§ TO BE DONE:
Express the data from the line containing "Click the image" through the end of the data, inclusive, as a two-column CSV with the columns text and coordinates, one row per answer. Quote every field, replace line breaks with spaces, and leave out the pictures.

— start EXTRACTED INFORMATION —

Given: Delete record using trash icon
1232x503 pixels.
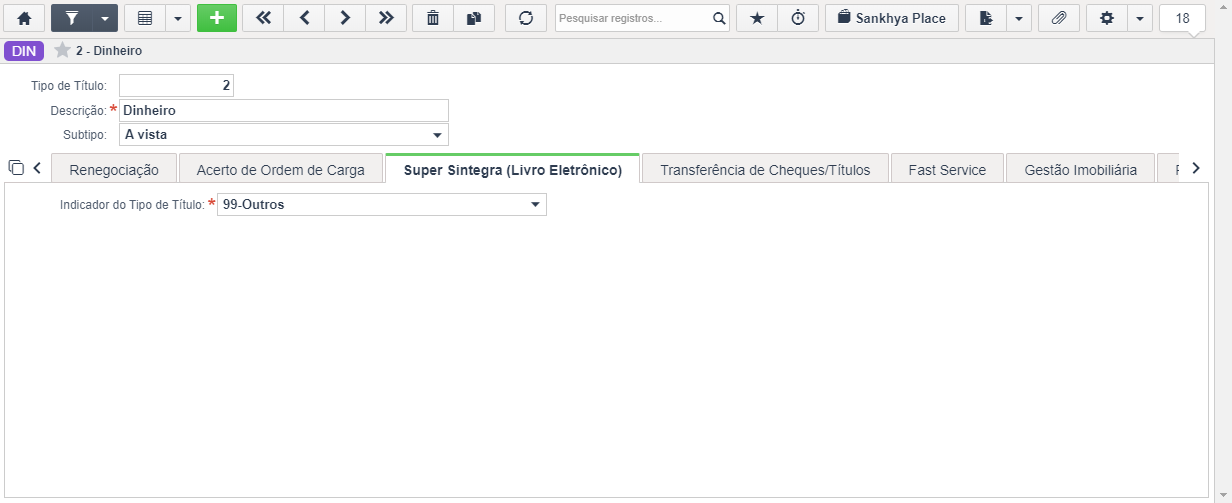Looking at the screenshot, I should 432,18.
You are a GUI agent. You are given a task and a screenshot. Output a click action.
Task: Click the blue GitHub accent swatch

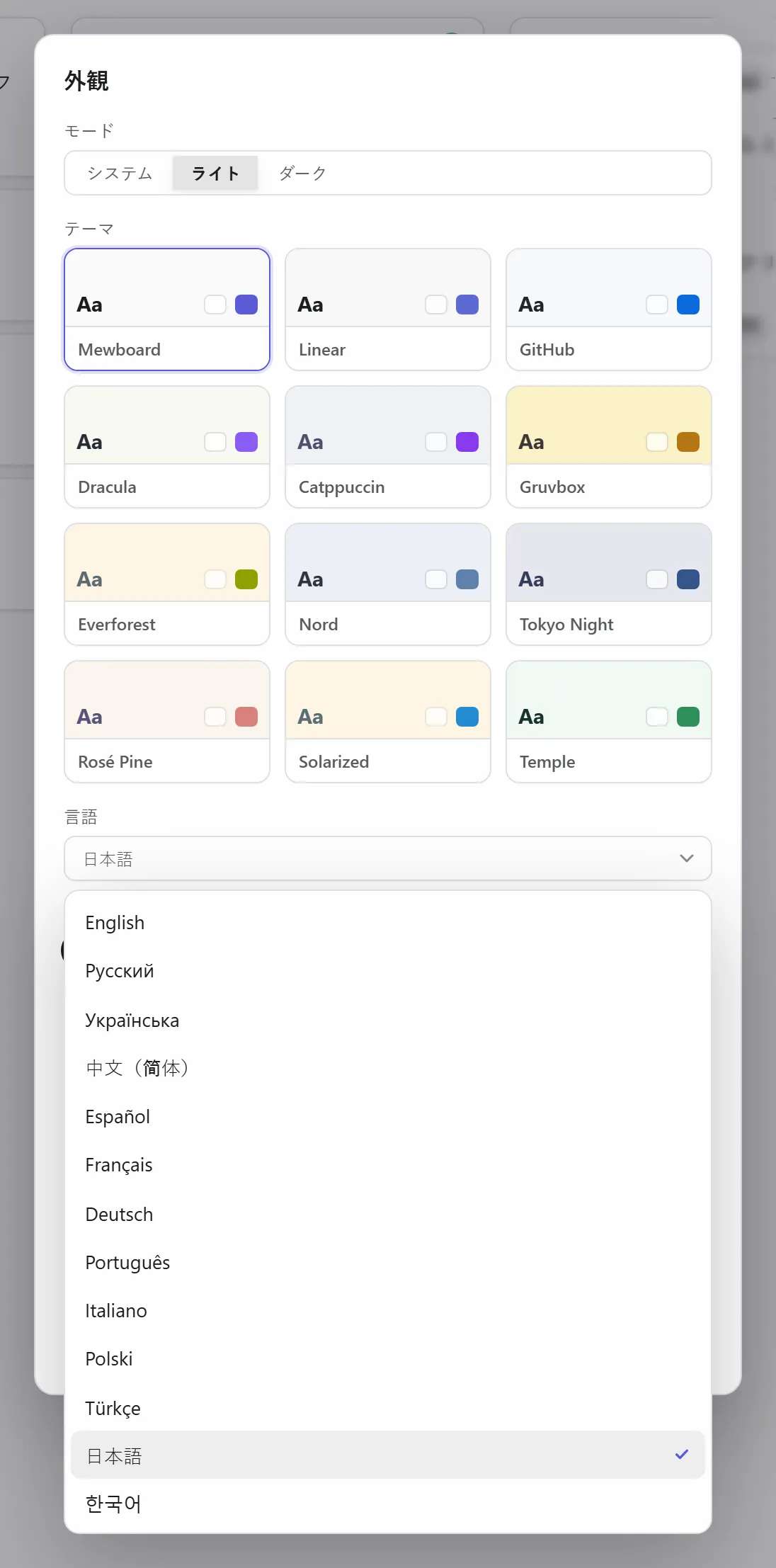(688, 305)
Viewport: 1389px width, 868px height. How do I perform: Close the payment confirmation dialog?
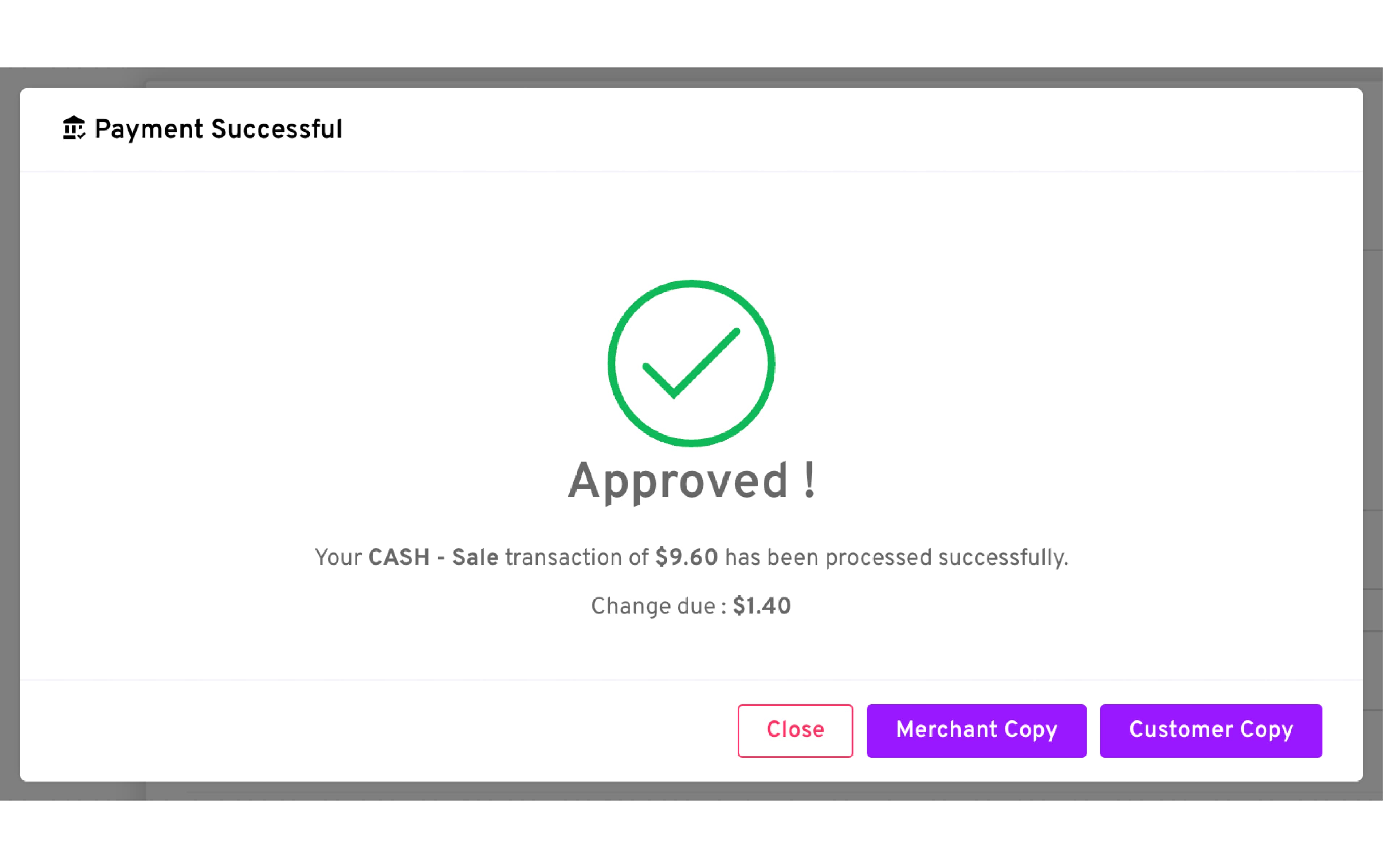pos(794,730)
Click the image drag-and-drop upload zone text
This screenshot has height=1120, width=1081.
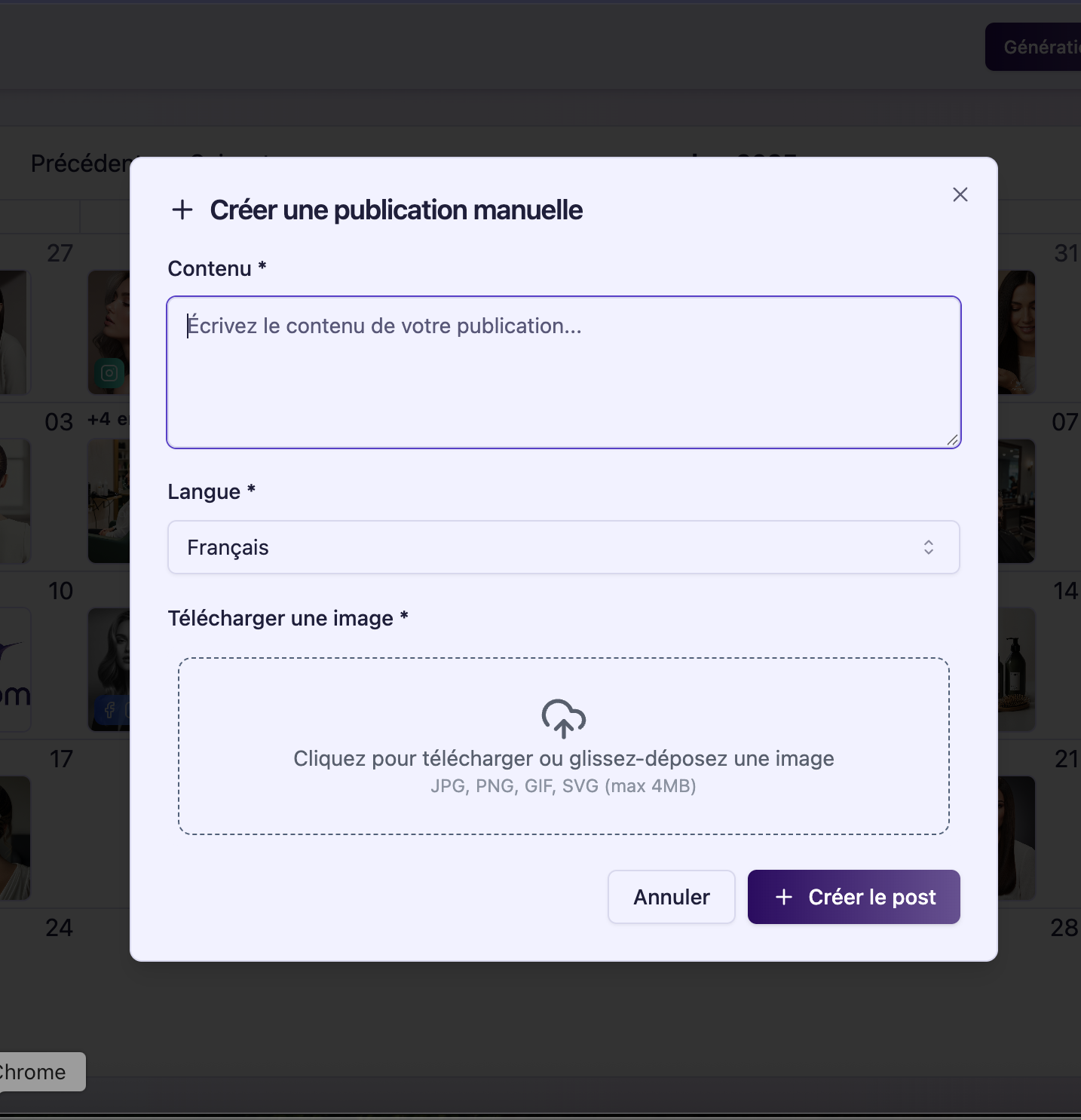coord(563,759)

— end EXTRACTED INFORMATION —

§ ANSWER FOR THE TASK:
text,coordinates
"Click the image drag-and-drop upload zone text This screenshot has height=1120, width=1081.","coord(563,759)"